• PASSAGE PROVIDED
########

I think a more compelling rationale is to be found in the types of skills that programming develops and simply in the ubiquity of programmable devices. As has been expressed elsewhere, learning to be a good programmer seems to entail making certain problem-solving skills become intuitive. (As one fellow blogger has put it, learning to "algorithmate".) And in today's world where the average iPhone packs computing power that would have classed it as a mainframe not so many years ago, the potential for innovation through programming is practically beyond comprehension. I also suspect-- though I concede that I am also guilty of fluffy argument here and would be hard pushed to substantiate this view-- that the mindset that is made intuitive through learning to program gives people a more intuitive grasp of other concepts crucial to understanding our universe, be it genetics or the syntax of language. But in any case, the computer is now so engrained into our day-to-day devices that I would argue that "understanding our universe" really entails understanding how the microchip and computer work just as much as it does understanding the atom, the laws of thermodynamics etc.
Or put another way, there's really no reason nowadays to view programming as a uniquely specialist, "nerdy" subject.
However, I have some implementational concerns. I worry, if programming was brought earlier on to the curriculum, about how severely it would be dumbed down; educators need to understand that "programming" doesn't mean drawing inane patterns with "turtle graphics" or similar glorified spirograph imitations. I also have mild concerns-- though from a UK perspective, yes, they are mild-- that having a stronger computing component to the curriculum could widen existing digital divides if, for example, basic computer literacy was sidelined. (However, I do disagree with an apparent over-obsession with "teaching" skills such as browsing the Internet or word processing to those children for who such skills are as intuitive as operating their iPod.)
I look forward to seeing what success this and other similar petitions in other countries may have. And if you are based in the UK, I urge you to sign this petition and encourage your friends and colleagues to do likewise.

########

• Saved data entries
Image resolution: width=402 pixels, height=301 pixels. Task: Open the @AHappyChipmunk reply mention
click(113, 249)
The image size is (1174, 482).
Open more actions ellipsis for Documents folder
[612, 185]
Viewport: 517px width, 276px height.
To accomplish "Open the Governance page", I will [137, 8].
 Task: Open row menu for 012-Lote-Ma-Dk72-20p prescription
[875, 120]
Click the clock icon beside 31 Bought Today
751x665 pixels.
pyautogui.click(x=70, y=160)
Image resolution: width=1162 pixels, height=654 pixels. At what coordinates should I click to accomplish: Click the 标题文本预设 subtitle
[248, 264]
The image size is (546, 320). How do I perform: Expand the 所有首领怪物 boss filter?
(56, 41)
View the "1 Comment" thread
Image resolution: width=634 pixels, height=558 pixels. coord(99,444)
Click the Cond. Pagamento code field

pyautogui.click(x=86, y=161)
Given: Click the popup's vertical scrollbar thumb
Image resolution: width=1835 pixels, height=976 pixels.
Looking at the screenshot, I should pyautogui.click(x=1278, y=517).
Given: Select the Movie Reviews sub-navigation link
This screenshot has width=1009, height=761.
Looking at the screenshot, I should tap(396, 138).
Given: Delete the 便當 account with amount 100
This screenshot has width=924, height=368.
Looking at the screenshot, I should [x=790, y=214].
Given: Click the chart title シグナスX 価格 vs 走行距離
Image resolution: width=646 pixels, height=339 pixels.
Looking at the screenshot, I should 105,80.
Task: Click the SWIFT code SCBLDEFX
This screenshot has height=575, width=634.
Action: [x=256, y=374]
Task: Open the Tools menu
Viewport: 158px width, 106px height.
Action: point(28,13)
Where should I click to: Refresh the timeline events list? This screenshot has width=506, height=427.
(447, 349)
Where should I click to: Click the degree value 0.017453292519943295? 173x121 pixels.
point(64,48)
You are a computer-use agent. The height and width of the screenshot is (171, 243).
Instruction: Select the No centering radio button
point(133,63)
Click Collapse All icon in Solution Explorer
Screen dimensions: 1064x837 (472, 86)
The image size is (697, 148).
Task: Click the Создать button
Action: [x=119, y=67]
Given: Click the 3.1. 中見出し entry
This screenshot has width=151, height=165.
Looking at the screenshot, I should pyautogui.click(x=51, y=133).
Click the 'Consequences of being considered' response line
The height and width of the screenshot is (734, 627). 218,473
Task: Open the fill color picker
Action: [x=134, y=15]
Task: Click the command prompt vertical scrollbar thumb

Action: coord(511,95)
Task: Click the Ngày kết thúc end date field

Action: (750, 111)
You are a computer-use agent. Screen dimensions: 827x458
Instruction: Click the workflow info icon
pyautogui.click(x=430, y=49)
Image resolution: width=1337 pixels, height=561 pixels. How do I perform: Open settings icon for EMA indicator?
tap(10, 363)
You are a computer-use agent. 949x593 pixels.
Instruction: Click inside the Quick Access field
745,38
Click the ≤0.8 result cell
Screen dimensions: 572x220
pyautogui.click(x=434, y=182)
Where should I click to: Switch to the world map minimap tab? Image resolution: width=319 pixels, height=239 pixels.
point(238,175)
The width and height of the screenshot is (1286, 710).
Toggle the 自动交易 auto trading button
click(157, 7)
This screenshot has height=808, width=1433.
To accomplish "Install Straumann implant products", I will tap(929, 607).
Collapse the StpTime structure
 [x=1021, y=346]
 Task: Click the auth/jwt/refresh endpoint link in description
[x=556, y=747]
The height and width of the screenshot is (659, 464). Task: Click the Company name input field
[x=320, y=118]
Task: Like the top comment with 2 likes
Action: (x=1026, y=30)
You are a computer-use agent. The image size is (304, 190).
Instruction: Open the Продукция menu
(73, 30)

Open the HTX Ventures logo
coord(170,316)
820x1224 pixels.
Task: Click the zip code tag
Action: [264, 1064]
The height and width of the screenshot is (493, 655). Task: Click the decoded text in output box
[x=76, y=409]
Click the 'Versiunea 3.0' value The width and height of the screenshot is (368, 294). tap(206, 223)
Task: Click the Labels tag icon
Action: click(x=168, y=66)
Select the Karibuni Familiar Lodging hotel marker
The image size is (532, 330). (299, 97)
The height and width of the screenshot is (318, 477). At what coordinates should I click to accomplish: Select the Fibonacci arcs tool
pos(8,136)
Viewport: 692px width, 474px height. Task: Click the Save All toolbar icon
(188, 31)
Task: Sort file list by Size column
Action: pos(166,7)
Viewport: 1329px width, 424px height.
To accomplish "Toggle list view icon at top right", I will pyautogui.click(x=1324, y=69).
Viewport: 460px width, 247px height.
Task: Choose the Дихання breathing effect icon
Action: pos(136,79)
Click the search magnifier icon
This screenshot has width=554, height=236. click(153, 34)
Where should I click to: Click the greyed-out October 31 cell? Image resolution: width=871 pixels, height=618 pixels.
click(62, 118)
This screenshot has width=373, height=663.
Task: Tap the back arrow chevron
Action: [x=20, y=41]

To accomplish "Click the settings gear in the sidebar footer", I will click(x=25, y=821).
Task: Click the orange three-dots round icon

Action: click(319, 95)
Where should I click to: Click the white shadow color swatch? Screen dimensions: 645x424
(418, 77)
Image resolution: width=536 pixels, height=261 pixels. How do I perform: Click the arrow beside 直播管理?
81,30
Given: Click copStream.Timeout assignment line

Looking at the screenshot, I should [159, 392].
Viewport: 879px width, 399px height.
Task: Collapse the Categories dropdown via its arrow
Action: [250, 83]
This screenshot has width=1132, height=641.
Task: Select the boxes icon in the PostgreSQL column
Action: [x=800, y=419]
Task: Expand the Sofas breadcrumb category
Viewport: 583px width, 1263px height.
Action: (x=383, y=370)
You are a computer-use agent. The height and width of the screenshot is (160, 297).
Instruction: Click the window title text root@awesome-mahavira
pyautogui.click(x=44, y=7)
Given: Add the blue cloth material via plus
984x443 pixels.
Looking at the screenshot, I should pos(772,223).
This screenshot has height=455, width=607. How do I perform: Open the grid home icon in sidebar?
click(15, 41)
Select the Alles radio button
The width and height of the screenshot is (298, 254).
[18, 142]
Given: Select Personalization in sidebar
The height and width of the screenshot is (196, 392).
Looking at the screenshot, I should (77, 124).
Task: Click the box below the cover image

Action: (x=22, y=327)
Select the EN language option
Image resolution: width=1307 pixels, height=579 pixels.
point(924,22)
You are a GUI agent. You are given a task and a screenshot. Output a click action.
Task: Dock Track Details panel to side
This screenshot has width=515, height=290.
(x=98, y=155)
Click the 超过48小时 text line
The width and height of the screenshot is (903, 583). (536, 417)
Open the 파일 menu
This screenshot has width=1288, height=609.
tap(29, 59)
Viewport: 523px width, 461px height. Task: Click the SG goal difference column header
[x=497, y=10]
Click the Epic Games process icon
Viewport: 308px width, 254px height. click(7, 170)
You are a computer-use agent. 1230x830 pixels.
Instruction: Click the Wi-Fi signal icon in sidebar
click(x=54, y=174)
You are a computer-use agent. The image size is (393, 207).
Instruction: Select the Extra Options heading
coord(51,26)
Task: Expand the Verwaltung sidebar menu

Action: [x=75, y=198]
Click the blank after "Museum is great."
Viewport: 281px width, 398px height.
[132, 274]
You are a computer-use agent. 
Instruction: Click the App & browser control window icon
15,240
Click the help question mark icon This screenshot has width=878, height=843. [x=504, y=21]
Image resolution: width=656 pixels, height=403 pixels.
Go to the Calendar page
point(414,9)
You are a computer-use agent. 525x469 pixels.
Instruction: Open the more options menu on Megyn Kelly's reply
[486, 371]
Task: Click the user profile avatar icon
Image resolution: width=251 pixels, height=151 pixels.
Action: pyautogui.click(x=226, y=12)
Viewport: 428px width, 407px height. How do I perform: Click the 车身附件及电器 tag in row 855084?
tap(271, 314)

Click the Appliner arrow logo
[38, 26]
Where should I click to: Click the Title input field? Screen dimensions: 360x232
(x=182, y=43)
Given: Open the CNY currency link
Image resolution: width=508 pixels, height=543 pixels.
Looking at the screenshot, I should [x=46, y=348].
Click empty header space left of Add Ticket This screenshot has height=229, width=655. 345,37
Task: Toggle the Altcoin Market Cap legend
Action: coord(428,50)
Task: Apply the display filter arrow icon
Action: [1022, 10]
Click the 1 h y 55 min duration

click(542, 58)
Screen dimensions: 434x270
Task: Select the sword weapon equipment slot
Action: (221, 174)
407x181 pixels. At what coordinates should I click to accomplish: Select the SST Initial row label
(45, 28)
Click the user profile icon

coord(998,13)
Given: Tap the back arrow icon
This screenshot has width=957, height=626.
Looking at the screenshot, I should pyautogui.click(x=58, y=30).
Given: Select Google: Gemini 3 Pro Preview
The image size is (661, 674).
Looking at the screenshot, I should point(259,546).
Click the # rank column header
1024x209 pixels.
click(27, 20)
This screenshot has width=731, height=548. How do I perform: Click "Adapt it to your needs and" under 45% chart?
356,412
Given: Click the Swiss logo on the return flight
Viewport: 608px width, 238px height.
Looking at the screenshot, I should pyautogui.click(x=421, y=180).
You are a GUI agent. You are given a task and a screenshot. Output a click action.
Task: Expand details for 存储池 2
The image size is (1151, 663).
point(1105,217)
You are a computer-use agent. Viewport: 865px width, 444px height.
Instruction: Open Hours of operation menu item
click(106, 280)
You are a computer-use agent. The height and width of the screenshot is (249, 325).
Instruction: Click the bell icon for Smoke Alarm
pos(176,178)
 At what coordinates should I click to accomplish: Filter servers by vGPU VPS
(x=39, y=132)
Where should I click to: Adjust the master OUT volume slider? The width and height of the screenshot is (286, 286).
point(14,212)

########

• DIRECTIONS
a – Rewrite the passage on teaching programming, beginning at the words "I look forward" and stopping after "to do likewise.", with "colleagues" replaced by "classmates".
b – According to the passage on teaching programming, what does "programming" not mean, as educators need to understand?

• PER-TASK ANSWERS
a –
I look forward to seeing what success this and other similar petitions in other countries may have. And if you are based in the UK, I urge you to sign this petition and encourage your friends and classmates to do likewise.

b – Drawing inane patterns with "turtle graphics" or similar glorified spirograph imitations.